▸ DATA FOR ANALYSIS
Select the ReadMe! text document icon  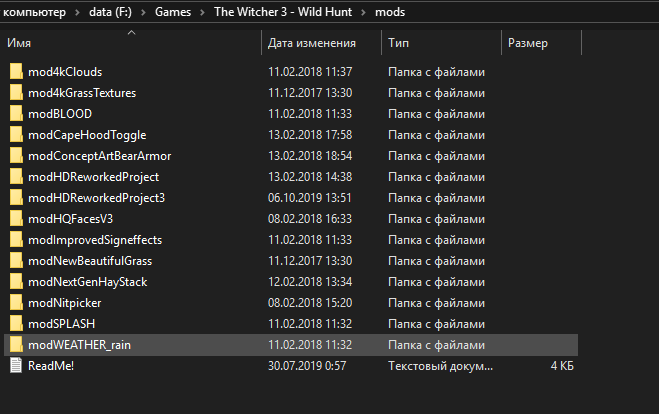pyautogui.click(x=16, y=365)
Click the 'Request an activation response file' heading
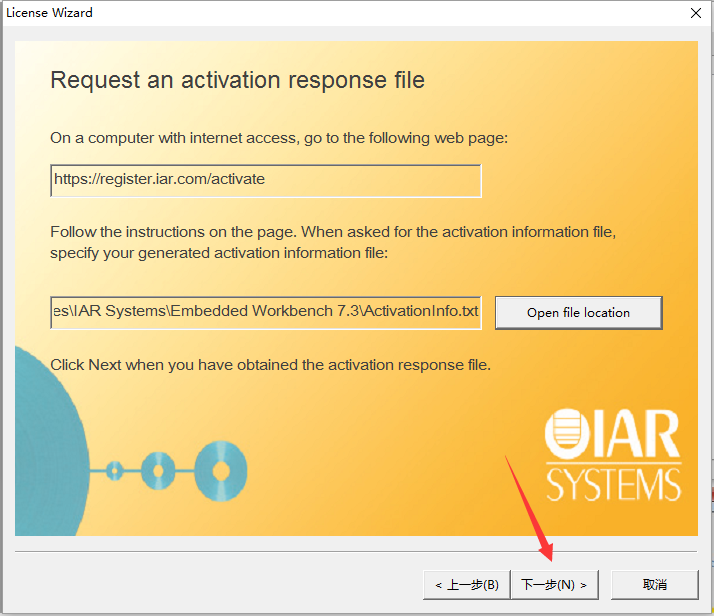This screenshot has width=714, height=616. (237, 80)
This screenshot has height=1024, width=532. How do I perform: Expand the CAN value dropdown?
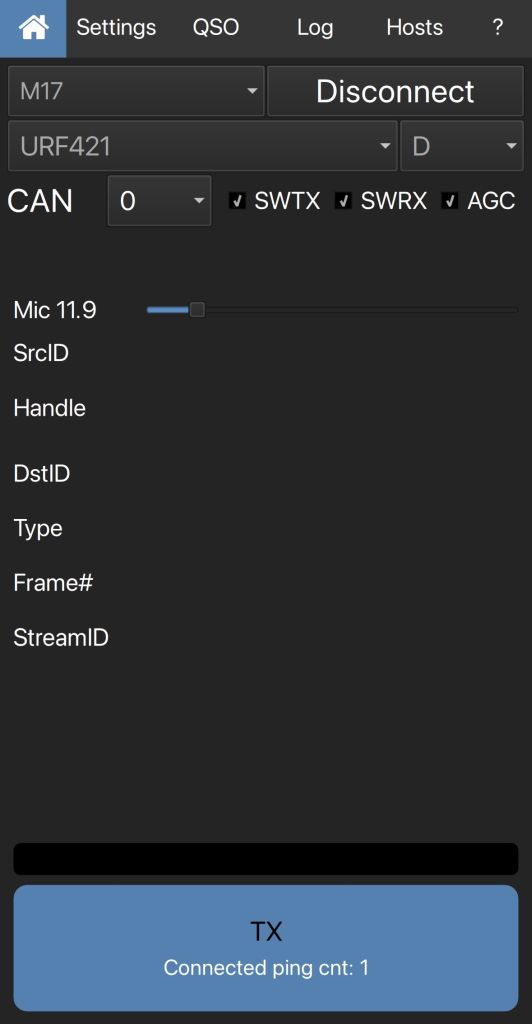[x=159, y=200]
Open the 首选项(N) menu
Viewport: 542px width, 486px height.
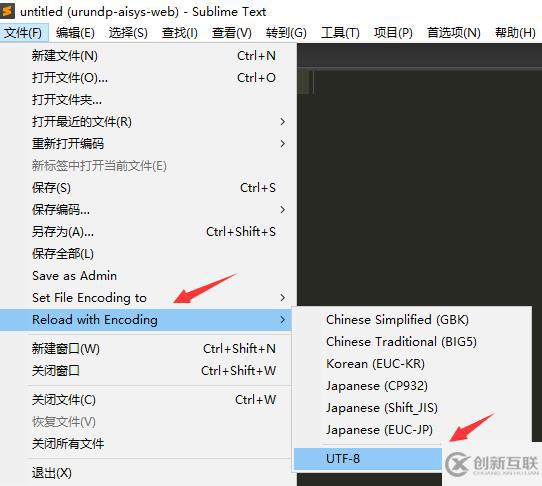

▸ WHAT NEEDS TO BE DONE
From the line containing "Open the 首选项(N) menu" down to the final line of the listing above, write out only those lines exactly as they are, minus the pictures.

▸ OUTPUT OF THE EXERCISE
Open the 首选项(N) menu
Viewport: 542px width, 486px height.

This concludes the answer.